The story modes are packed with content

Libra of the Soul offers something a little different, enabling you to build your very own warrior, from their wardrobe right through to their weapon, fighting stance and style of combat. From then on you’ll follow an RPG-lite story that takes you across the series’ fantastical take on 16th century Europe. 

It’s something of a spiritual successor to the Chronicles of the Sword mode from SCIII and offers a similar experience where you’ll move across the map battling monsters and familiar faces, collecting food (to refill health in a fight) and making key decisions that will affect how ‘good’ or ‘bad’ your character will become. It’s not the deepest of mechanics, but for a fighting game, having a story mode with so many branching paths is refreshing and a step up from the meager offering found in 2012’s SCV.

SoulCalibur VI review: new and old faces

Soulcalibur VI review

While there's likely to be at least one more special guest character introduced via DLC, Geralt proves one of the cameos the series has ever had.

Of course, it wouldn’t be a SoulCalibur game without some one-off additions to the roster, and while SCVI boasts one of the best ever - Geralt of Rivia from The Witcher series - that’s about it for special characters. Still, while we’re not being treated to any more fighters from the Tekken series (or any other Bandai Namco-owned IP), Geralt’s brawling fighting style is far more well suited to SC than Ezio was in SCV or Darth Vader and Yoda in SCIV. And with new voiceover dialogue from Doug Cockle, this is probably the closest we’re going to get to new Witcher content for a long while.

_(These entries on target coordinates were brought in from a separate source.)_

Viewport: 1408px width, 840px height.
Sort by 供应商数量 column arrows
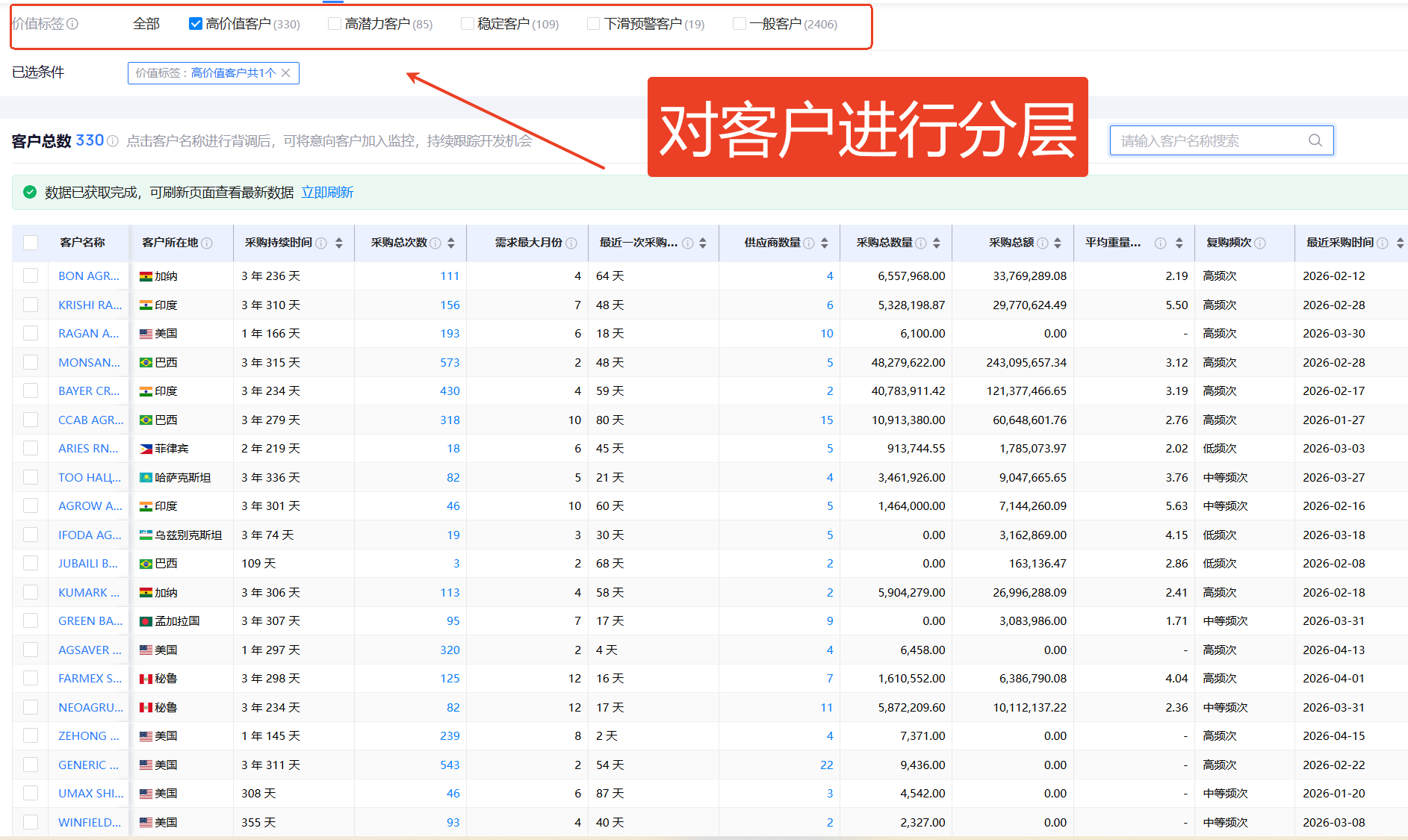click(x=825, y=243)
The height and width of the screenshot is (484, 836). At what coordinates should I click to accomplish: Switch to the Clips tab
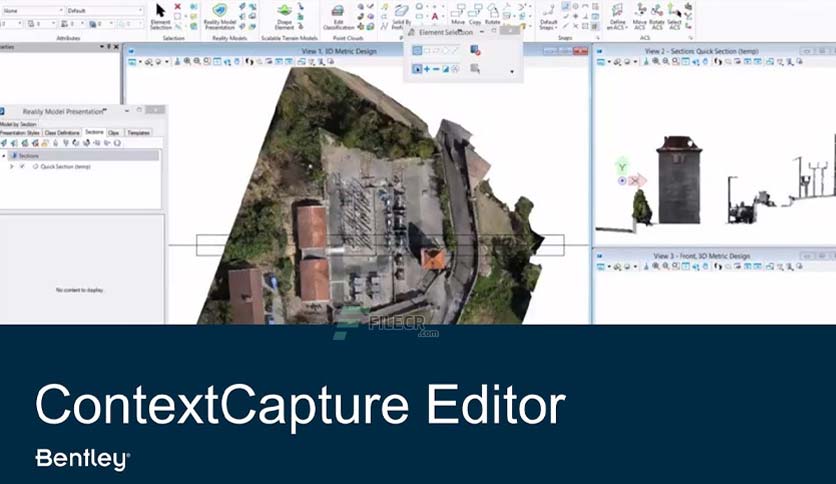tap(114, 132)
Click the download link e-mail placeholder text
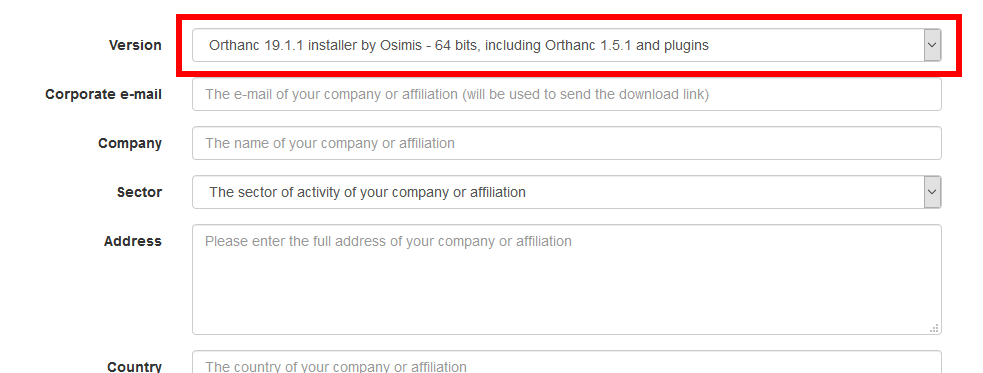 457,95
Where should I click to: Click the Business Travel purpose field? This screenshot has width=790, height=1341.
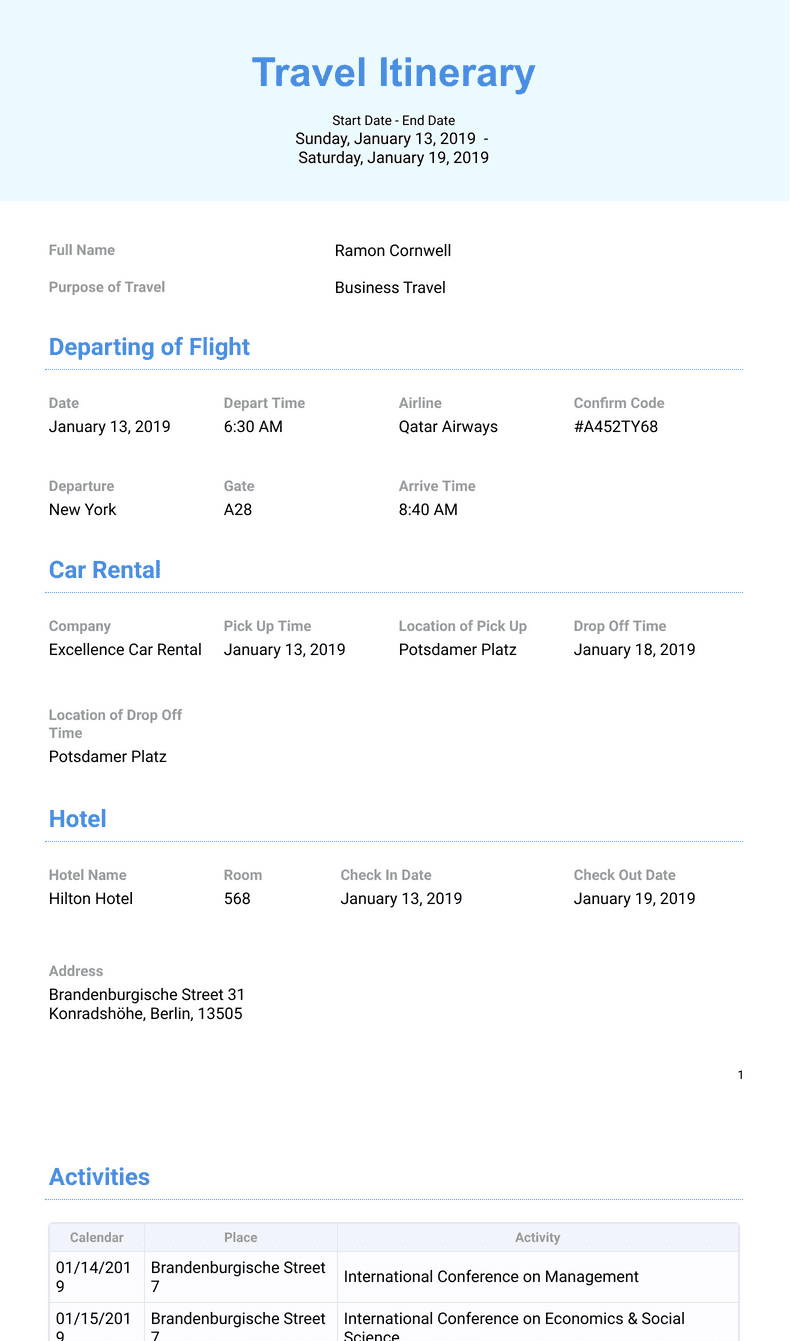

The decision to lock certain mainstay characters, such as Tira, behind day one DLC pay walls is a clunky and completely unnecessary approach to additional content on Bandai Namco’s part, but at least you can play as Inferno, the boss from the original SoulCalibur, which is a pretty neat nod to the games long-running history. It doesn’t make up for game’s ugly DLC setup, but it’s salve on the wound at least.

SoulCalibur VI review: verdict

SoulCalibur VI review

Libra of the Soul is a huge time sink, using just enough RPG elements to feed its long-term premise.

It’s been more than six and a half years since the last instalment in the series, but Bandai Namco has made the most of that time by producing the most accessible and content-rich SoulCalibur yet. The dual story modes of Libra of the Soul and Soul Chronicle write the wrongs of SCV’s poor offerings, while the introduction of new mechanics such as Edge Reversal make this a far more palatable 3D fighter for newcomers looking to dip their toes.  

Yes, locking age-old favourites behind paywalls is just poor form, but there’s still plenty of revitalised characters on the roster to keep you swinging your blades for years to come. With a nice and stable netcode, you jump online safe in the knowledge input lag is relatively low, so you can show off your swordsmanship to the world's best.